BEGIN Data extracts
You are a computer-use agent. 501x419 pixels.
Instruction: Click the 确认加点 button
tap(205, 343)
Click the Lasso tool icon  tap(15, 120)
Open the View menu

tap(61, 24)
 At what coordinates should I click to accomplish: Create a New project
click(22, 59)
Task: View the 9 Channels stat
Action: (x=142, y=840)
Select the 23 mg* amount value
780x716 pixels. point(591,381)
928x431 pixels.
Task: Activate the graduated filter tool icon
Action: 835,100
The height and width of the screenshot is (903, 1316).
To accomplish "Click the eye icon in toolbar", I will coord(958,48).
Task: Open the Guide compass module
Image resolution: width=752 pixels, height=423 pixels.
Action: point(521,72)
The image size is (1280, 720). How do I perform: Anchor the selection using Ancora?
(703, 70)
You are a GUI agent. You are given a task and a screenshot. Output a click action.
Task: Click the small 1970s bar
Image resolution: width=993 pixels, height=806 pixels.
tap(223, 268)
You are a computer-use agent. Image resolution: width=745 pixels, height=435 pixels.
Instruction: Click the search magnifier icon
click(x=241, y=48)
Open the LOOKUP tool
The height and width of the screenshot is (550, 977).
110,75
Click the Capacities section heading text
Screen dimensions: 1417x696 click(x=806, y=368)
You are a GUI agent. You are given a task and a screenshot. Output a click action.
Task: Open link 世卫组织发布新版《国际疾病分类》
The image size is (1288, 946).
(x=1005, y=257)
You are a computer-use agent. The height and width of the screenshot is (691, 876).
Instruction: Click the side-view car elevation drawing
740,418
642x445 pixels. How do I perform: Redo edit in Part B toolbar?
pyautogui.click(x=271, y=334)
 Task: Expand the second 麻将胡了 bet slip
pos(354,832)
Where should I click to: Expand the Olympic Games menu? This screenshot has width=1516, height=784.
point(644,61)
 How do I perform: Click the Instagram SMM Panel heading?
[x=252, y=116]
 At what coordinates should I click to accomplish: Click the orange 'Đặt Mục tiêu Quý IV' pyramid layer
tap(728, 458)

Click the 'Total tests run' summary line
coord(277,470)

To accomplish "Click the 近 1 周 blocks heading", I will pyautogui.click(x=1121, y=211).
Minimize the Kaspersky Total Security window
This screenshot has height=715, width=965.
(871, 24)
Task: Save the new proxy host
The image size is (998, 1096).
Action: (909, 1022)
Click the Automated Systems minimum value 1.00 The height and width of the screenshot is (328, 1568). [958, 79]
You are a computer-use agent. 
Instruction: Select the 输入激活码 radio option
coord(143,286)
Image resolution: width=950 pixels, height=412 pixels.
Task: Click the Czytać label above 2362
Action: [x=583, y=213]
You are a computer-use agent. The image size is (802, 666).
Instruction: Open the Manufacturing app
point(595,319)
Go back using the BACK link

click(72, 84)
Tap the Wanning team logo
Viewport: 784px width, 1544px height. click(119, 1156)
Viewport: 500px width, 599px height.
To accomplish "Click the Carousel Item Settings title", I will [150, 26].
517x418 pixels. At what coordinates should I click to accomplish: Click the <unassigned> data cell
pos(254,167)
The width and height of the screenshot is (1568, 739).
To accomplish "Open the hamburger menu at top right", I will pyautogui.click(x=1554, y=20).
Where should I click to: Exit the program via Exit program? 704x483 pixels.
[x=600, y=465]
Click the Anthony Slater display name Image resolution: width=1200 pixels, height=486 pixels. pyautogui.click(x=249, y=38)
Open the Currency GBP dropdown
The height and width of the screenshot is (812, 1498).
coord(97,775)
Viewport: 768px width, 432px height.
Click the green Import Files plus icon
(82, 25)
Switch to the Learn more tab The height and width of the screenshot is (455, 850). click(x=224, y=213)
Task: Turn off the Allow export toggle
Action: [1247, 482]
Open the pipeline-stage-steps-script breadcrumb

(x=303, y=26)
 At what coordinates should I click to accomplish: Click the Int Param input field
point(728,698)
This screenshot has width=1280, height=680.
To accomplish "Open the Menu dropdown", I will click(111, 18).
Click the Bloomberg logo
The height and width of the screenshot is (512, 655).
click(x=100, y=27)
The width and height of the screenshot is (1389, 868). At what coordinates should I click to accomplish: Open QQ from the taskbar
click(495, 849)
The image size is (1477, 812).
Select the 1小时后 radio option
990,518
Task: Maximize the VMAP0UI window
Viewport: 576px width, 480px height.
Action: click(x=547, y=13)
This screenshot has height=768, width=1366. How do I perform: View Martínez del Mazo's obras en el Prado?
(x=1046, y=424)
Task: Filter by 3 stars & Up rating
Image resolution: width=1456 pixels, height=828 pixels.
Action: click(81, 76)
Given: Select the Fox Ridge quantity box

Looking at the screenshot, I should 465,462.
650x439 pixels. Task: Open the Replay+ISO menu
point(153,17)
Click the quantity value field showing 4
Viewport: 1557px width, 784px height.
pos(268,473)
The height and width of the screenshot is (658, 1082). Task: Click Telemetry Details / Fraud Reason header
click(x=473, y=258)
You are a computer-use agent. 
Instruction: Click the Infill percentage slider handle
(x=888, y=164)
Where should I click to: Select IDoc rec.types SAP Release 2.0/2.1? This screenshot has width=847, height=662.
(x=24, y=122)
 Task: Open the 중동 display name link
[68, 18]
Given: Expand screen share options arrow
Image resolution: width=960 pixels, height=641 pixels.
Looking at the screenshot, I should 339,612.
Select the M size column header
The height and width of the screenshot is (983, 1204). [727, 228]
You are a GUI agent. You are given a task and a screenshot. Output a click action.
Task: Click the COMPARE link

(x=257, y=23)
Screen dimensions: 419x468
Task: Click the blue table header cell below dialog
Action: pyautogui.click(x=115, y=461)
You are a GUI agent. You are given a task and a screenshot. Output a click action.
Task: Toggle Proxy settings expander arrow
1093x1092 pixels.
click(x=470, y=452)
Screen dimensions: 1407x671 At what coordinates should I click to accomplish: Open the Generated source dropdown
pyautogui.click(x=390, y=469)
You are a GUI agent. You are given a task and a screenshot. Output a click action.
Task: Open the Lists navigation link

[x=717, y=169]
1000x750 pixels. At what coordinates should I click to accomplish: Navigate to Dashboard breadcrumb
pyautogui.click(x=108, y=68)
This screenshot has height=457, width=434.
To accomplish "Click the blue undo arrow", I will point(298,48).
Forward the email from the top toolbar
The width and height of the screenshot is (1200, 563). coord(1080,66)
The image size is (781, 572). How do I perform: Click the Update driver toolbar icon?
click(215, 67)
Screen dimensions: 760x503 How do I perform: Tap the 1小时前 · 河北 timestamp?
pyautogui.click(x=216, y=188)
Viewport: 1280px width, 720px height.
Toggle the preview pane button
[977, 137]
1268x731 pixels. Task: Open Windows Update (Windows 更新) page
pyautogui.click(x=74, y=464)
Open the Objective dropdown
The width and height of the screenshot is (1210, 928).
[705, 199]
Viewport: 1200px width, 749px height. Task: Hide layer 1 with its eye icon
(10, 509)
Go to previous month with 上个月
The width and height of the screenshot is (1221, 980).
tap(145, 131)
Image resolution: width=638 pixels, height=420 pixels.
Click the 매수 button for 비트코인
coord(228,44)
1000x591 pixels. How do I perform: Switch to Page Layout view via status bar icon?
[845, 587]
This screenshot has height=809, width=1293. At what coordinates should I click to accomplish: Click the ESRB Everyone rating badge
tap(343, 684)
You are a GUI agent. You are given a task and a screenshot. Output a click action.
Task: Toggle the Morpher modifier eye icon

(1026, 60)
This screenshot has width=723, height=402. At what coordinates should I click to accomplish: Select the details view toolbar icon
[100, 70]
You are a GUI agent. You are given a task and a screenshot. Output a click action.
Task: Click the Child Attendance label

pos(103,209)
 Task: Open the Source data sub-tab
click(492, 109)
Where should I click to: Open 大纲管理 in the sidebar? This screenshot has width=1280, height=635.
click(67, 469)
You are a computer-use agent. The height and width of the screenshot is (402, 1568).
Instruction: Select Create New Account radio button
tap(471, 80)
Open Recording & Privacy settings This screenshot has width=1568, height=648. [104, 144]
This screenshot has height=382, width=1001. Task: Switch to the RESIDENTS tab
END Data extracts
Description of the task: Could you write out, exactly as they stand, only the lines above that begin at the line with "This screenshot has height=457, width=434." and stop after the line with "Go to previous month with 上个月"?

Response area:
This screenshot has height=457, width=434.
To accomplish "Click the blue undo arrow", I will point(298,48).
Forward the email from the top toolbar
The width and height of the screenshot is (1200, 563). coord(1080,66)
The image size is (781, 572). How do I perform: Click the Update driver toolbar icon?
click(215, 67)
Screen dimensions: 760x503 How do I perform: Tap the 1小时前 · 河北 timestamp?
pyautogui.click(x=216, y=188)
Viewport: 1280px width, 720px height.
Toggle the preview pane button
[977, 137]
1268x731 pixels. Task: Open Windows Update (Windows 更新) page
pyautogui.click(x=74, y=464)
Open the Objective dropdown
The width and height of the screenshot is (1210, 928).
[705, 199]
Viewport: 1200px width, 749px height. Task: Hide layer 1 with its eye icon
(10, 509)
Go to previous month with 上个月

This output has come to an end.